How can I import a local module using Databricks asset bundles?

675 views Asked by At

I want to do something pretty simple here: import a module from the local filesystem using databricks asset bundles. These are the relevant files:

databricks.yml

bundle:
  name: my_bundle

workspace:
  host: XXX

targets:
  dev:
    mode: development
    default: true

resources:
  jobs:
    my_job:
      name: my_job
      tasks:
        - task_key: my_task
          existing_cluster_id: YYY
          spark_python_task:
            python_file: src/jobs/bronze/my_script.py

my_script.py

from src.jobs.common import *

if __name__ == "__main__":
    hello_world()

common.py

def hello_world():
    print("hello_world")

And the following folder structure:

databricks.yml
src/
├── __init__.py
└── jobs
    ├── __init__.py
    ├── bronze
    │   └── my_script.py
    └── common.py

I'm deploying this to my workspace + running it by using Databricks CLI v0.206.0 with the following commands:

databricks bundle validate
databricks bundle deploy
databricks bundle run my_job

I'm getting issues to import my common.py module. I'm getting the classic ModuleNotFoundError: No module named 'src' error here.

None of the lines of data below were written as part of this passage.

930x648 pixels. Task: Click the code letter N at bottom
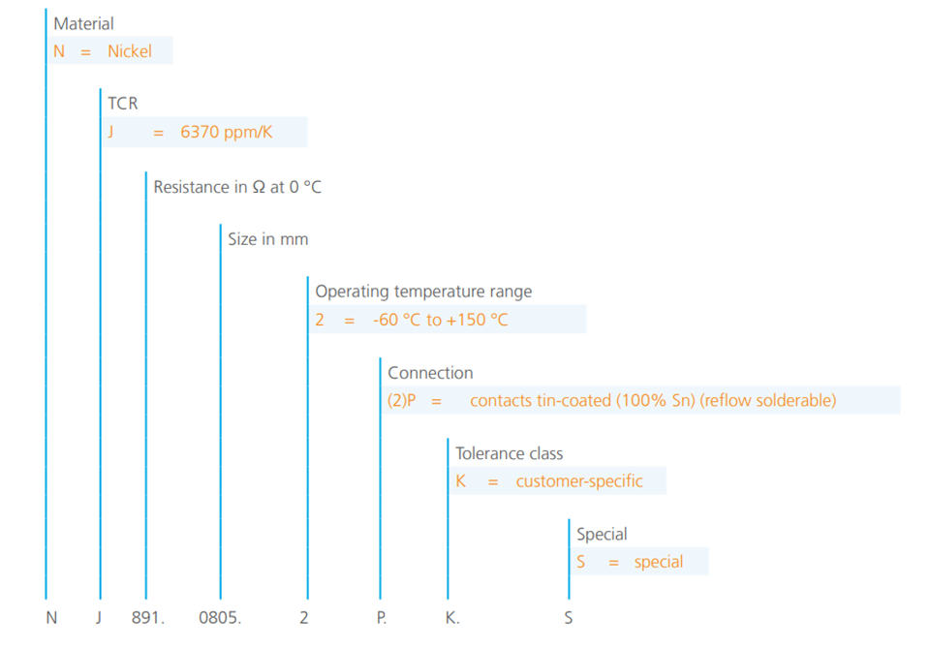click(51, 618)
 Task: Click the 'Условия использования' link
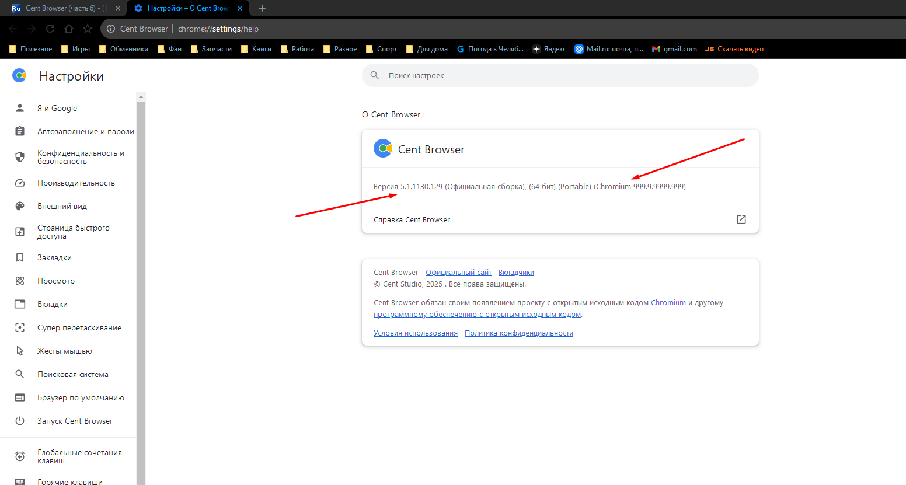[x=415, y=333]
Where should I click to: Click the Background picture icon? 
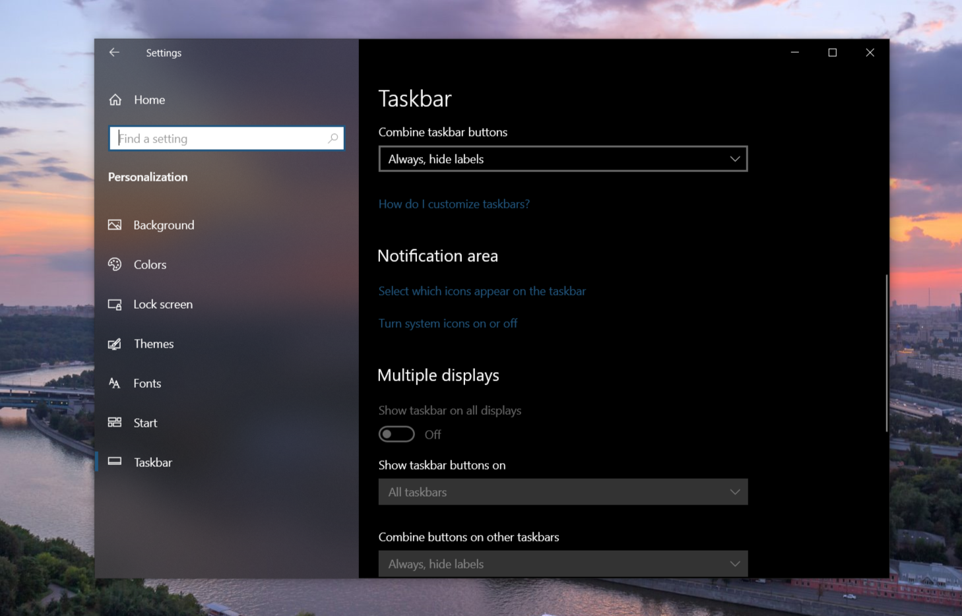pyautogui.click(x=115, y=225)
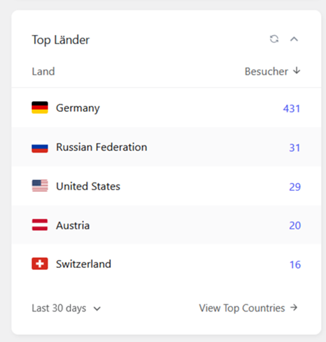Click the United States flag icon
The image size is (326, 342).
click(x=40, y=186)
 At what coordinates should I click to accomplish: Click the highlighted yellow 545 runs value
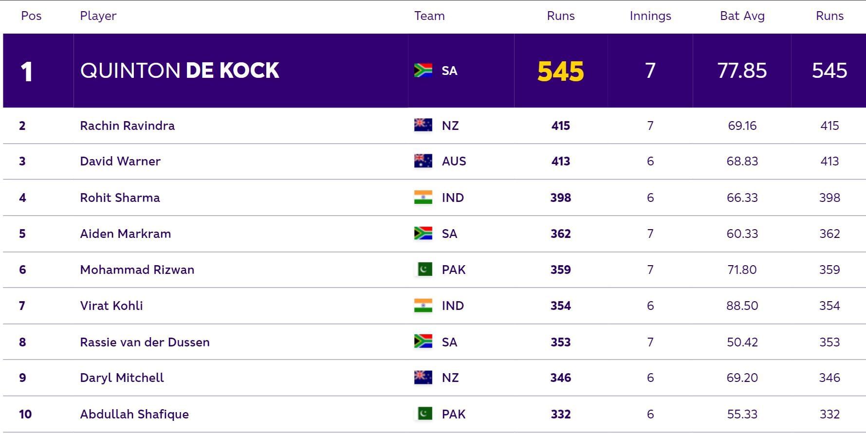click(560, 72)
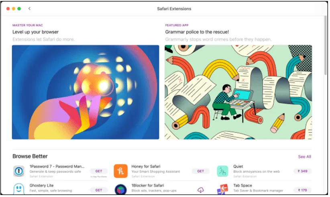Screen dimensions: 330x197
Task: Open the 1Password 7 app icon
Action: (19, 171)
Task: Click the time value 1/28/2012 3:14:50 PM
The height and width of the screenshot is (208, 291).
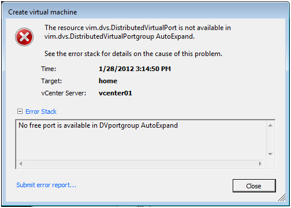Action: (x=135, y=69)
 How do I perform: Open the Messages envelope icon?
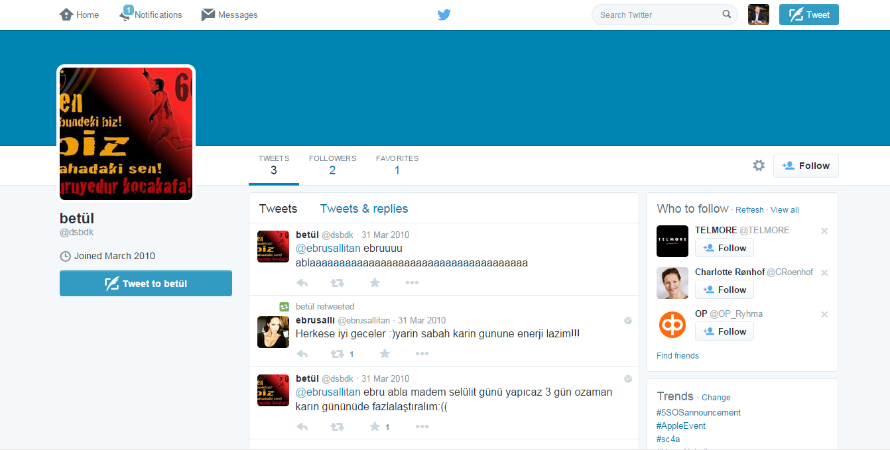(208, 15)
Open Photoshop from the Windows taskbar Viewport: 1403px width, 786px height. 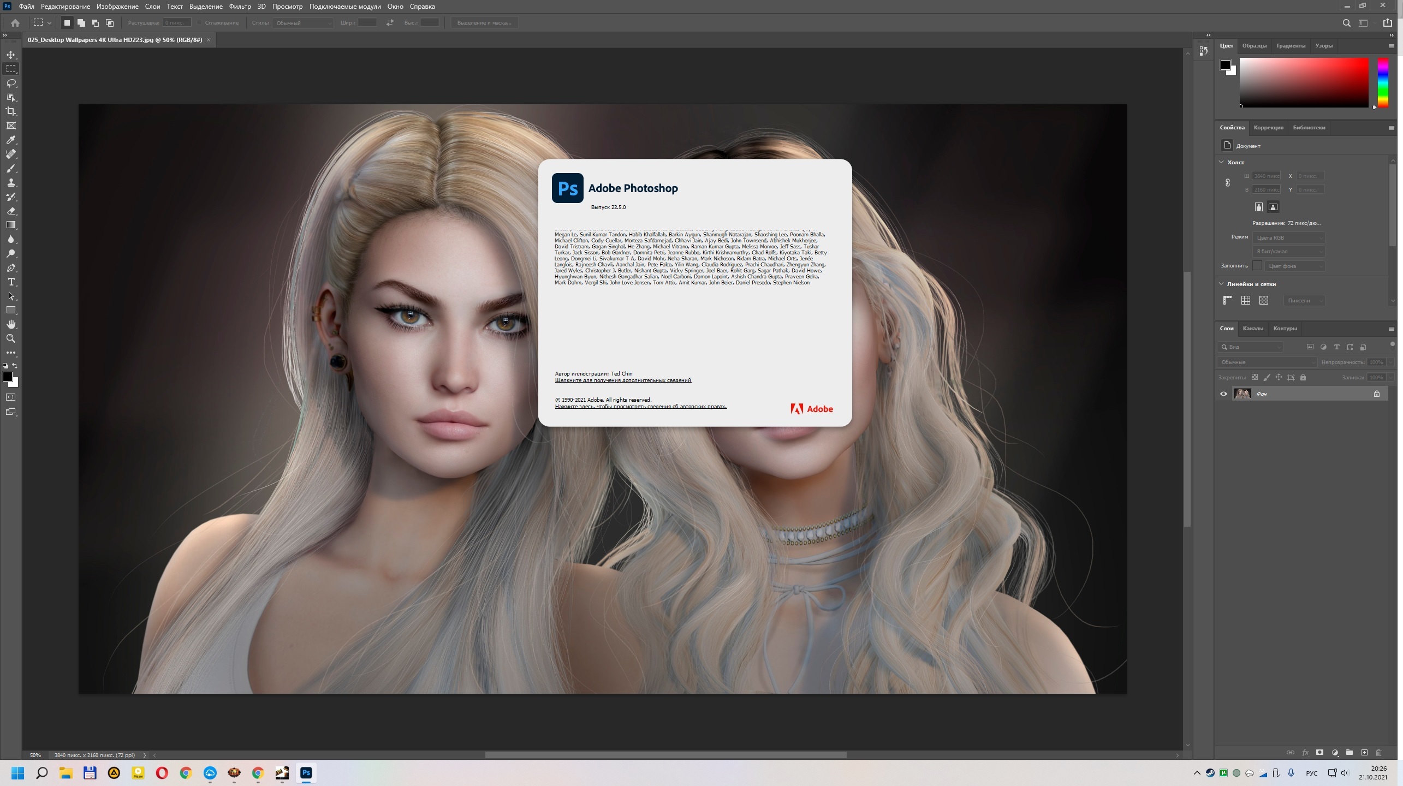click(306, 773)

I've added the __init__.py files as I typically do when doing this locally, and tried the following variations:

from src.jobs.common import *
from jobs.common import *
from common import *
from ..common import *

I guess my issue is that I don't really know what the python path is here, since I'm deploying it on Databricks. How can I do something like this using databricks asset bundles?

2

There are 2 answers

0
kries On BEST ANSWER

I recently ran into a similar issue, albeit with notebook tasks, and came to the following resolution, adapted to your example file structure:

In your databricks.yml file, pass an argument to your script via parameters:

databricks.yml

    resources:
      jobs:
        my_job:
          name: my_job
          tasks:
            - task_key: my_task
              existing_cluster_id: YYY
              spark_python_task:
                python_file: src/jobs/bronze/my_script.py
                parameters: ['/Workspace/${workspace.file_path}/src']

main.py

    import sys
    bundle_src_path = sys.argv[1]
    sys.path.append(bundle_src_path)

    from src.jobs.common import *

Caveats:

  1. As mentioned, I am using a notebook_task which allows me to pass in parameters that I can read using dbutils. I haven't tested the spark_python_task parameters passing above, but it appears similar and may at least be enough to get you into a working state. Databricks API reference
  2. The sys path technique is recommended by Databricks docs, though you may need to approach it differently based on your runtime version.
  3. This works well for non-production deployment targets. The parameter passed in for production would likely need to be modified (though I haven't made it that far myself yet)!
0
moro clash On

you can use that snippet too, at the beginning of your notebook

import os
import sys
# get the current path
notebook_path =  '/Workspace/' + os.path.dirname(dbutils.notebook.entry_point.getDbutils().notebook().getContext().notebookPath().get())
sys.path.append(notebook_path)